Records from a collection:
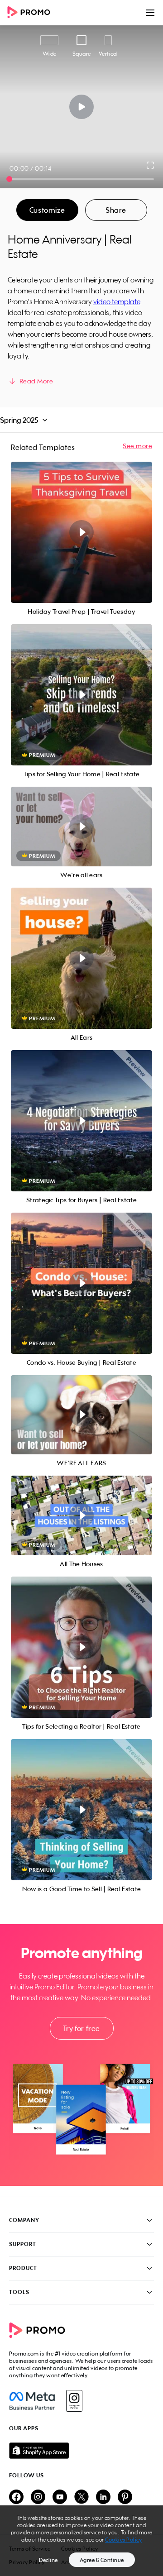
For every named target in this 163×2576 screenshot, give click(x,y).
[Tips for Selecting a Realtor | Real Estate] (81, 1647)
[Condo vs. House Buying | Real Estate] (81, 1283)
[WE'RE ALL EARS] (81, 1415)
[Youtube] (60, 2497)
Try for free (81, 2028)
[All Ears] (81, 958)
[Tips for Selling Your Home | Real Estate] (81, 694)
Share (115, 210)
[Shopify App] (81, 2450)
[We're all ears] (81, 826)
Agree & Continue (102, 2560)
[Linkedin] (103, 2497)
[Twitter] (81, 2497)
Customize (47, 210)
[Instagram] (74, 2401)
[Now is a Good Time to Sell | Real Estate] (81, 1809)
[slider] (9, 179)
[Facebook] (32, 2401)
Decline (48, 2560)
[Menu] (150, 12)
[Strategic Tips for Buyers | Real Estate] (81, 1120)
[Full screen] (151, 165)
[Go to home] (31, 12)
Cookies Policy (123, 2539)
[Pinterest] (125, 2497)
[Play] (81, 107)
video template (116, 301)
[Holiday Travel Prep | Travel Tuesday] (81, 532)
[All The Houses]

Task to complete:
Leave out the images and copy every record above exactly.

Solution to this task:
For every named target in this 163×2576 screenshot, give click(x,y).
[Tips for Selecting a Realtor | Real Estate] (81, 1647)
[Condo vs. House Buying | Real Estate] (81, 1283)
[WE'RE ALL EARS] (81, 1415)
[Youtube] (60, 2497)
Try for free (81, 2028)
[All Ears] (81, 958)
[Tips for Selling Your Home | Real Estate] (81, 694)
Share (115, 210)
[Shopify App] (81, 2450)
[We're all ears] (81, 826)
Agree & Continue (102, 2560)
[Linkedin] (103, 2497)
[Twitter] (81, 2497)
Customize (47, 210)
[Instagram] (74, 2401)
[Now is a Good Time to Sell | Real Estate] (81, 1809)
[slider] (9, 179)
[Facebook] (32, 2401)
Decline (48, 2560)
[Menu] (150, 12)
[Strategic Tips for Buyers | Real Estate] (81, 1120)
[Full screen] (151, 165)
[Go to home] (31, 12)
Cookies Policy (123, 2539)
[Pinterest] (125, 2497)
[Play] (81, 107)
video template (116, 301)
[Holiday Travel Prep | Travel Tuesday] (81, 532)
[All The Houses]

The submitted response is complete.